First, the act of abortion is essentially moral in nature. To state it bluntly, if abortion is the termination of human life in the womb, then the moral calculus is significantly different from a medical procedure to remove a collection of tissues. In the opening paragraphs, the editors use the sterilized euphemisms of “cardiac activity” instead of “heartbeat,” and “embryo” instead of “baby,” which betrays a presuppositional acknowledgment that the moral and terminological ground cannot be conceded — this is not a baby we’re talking about. Yet in the space of a few lines, the editors find themselves wrapped in their own contradiction when they refer to the contents of the uterus as “a child” and “a baby.” My purpose is not to nit-pick their words, but to call attention to the intuitively moral nature of this discussion. If it’s a baby in the womb, he or she is to be treated with dignity and respect; he or she has rights as well, which leads to my next point.
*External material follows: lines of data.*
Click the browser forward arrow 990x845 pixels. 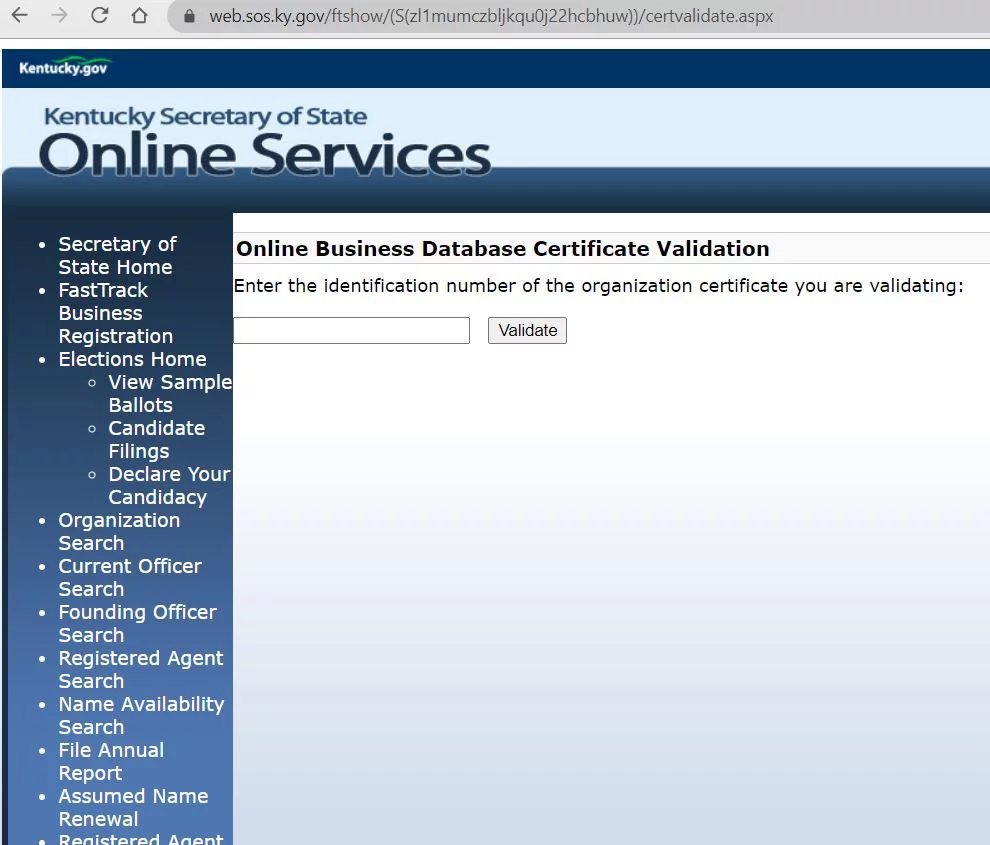coord(58,16)
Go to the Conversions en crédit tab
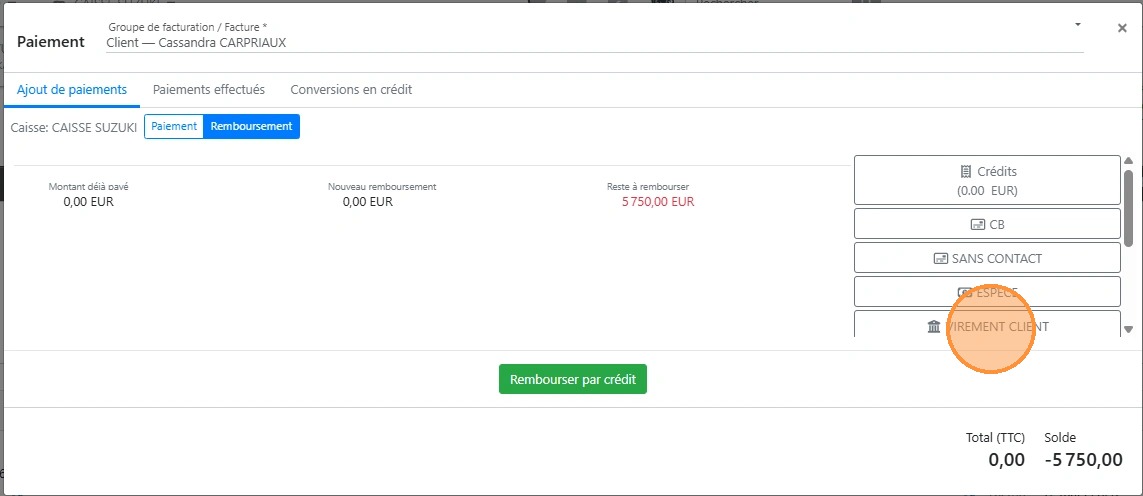This screenshot has height=496, width=1143. tap(351, 90)
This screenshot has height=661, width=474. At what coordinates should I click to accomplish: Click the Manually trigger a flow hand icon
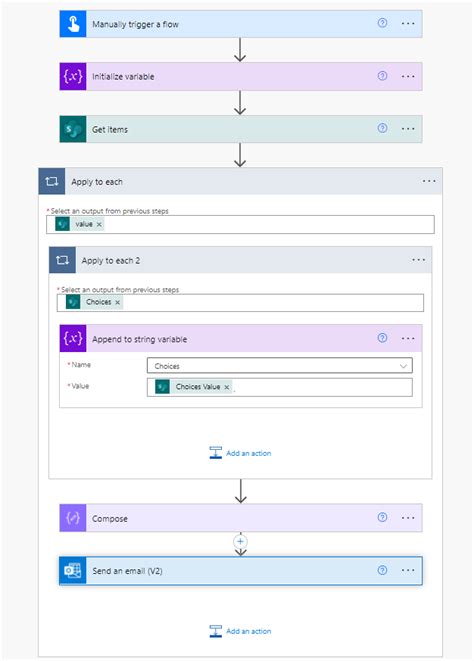73,24
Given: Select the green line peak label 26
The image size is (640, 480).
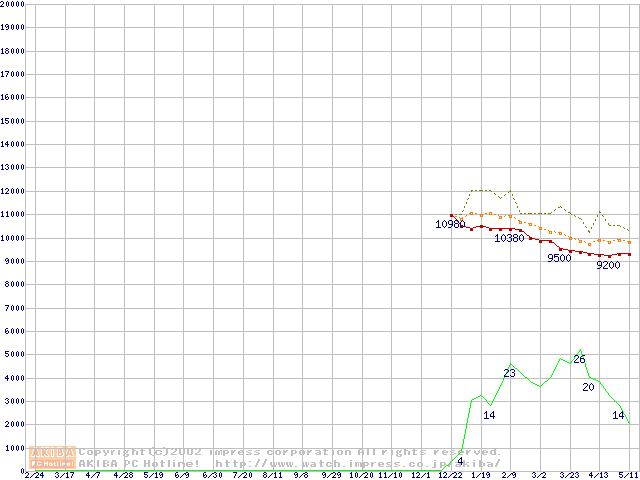Looking at the screenshot, I should coord(579,360).
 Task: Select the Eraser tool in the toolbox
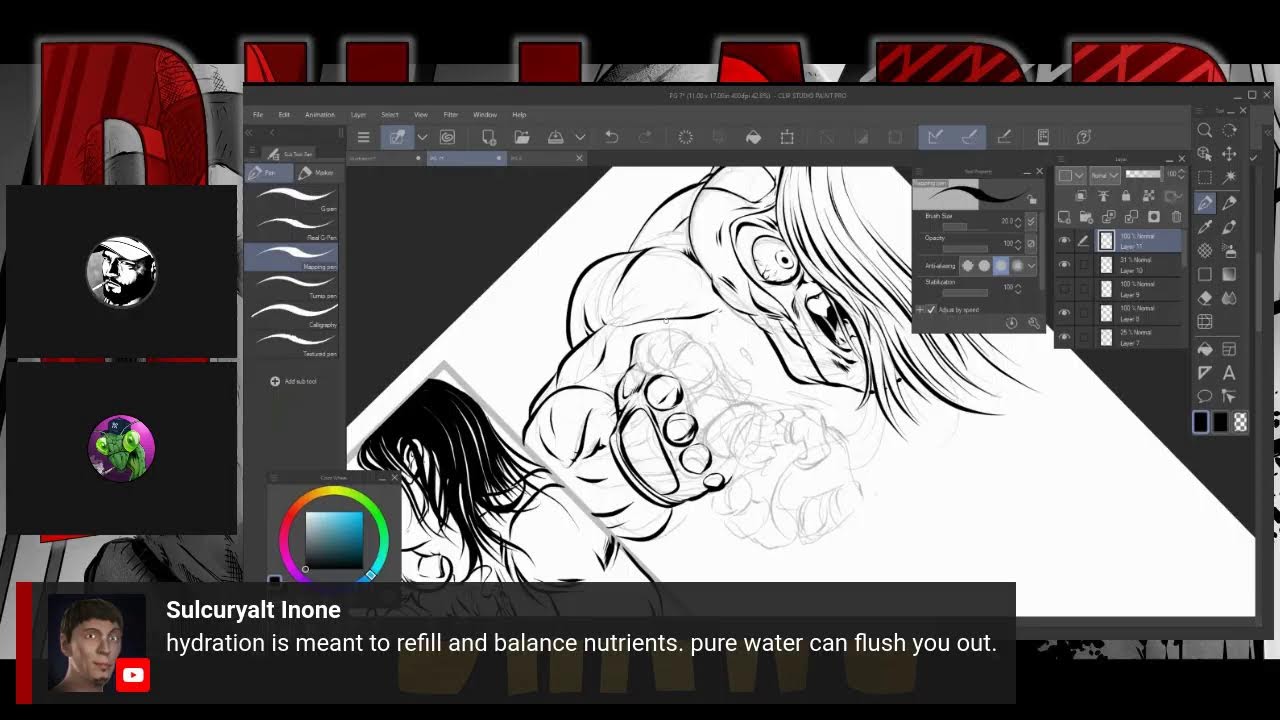coord(1205,298)
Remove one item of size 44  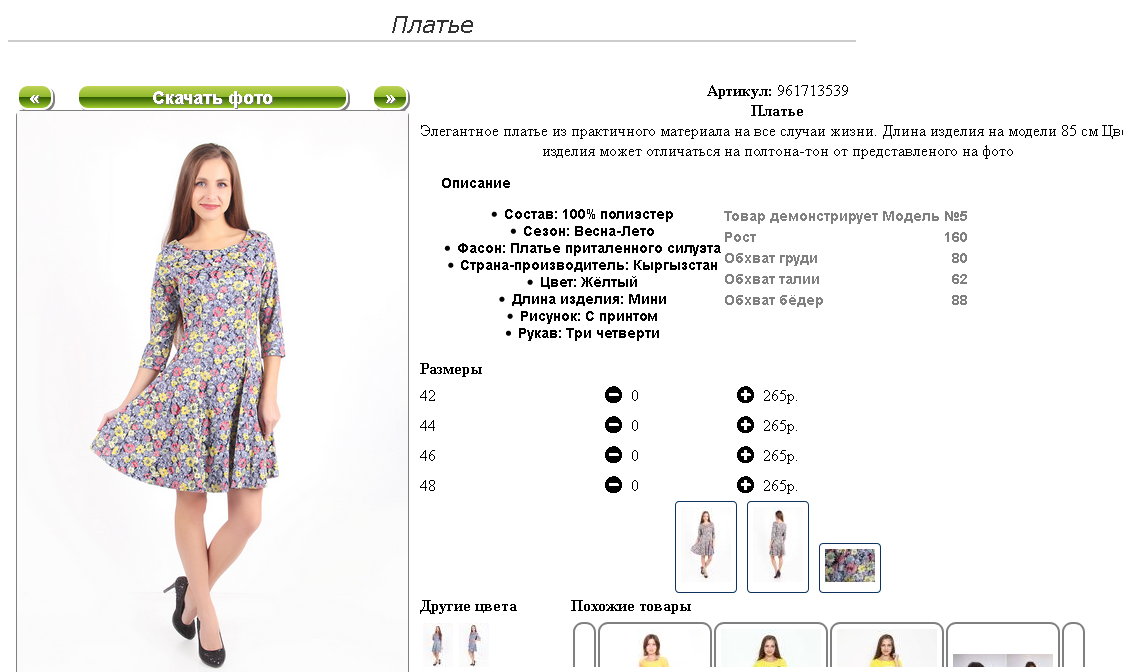pyautogui.click(x=613, y=425)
Second, there is an inherent conflict in the alleged right to an abortion. I admit I was surprised to see the editorial board write so transparently about possible motivations for an abortion, showing that they are fully aware of the moral implications (at one point they preemptively hedge against the accusation of “wickedness”). But in the end, the fundamental premise of their position is that a woman’s alleged constitutional right trumps any possible counterpoint.
The editors write, “Make no mistake — if someone doesn’t want to have a baby, for whatever reasons they might have, they won’t have one.” So, in their view, the crisis is about managing and promoting safe abortions, not reducing them. If a woman is to have an abortion no matter what the law says, then our society has a responsibility to enable her to do that in the safest way possible. The problem is that this assumes that a right arises from our desire to undertake an action. And if a “right” to take an action can be established, the moral equation is shifted — it’s no longer if but how. But if the issue of abortion is essentially moral (and it is), then the objective becomes training our consciences to desire what is right, rather than inventing rights that conform to our consciences.
Finally, the editorial fails to recognize that organizations exist to assist women in crisis pregnancies. For instance, in our own community, there’s Women’s Hope Medical Clinic. Counseling and material resources are available if our purpose is to care for vulnerable women, and just as importantly, the vulnerable children in their wombs. Texas is the Lone Star state, but I don’t expect them to be alone in this kind of legislation for very long. Indeed, I hope they aren’t.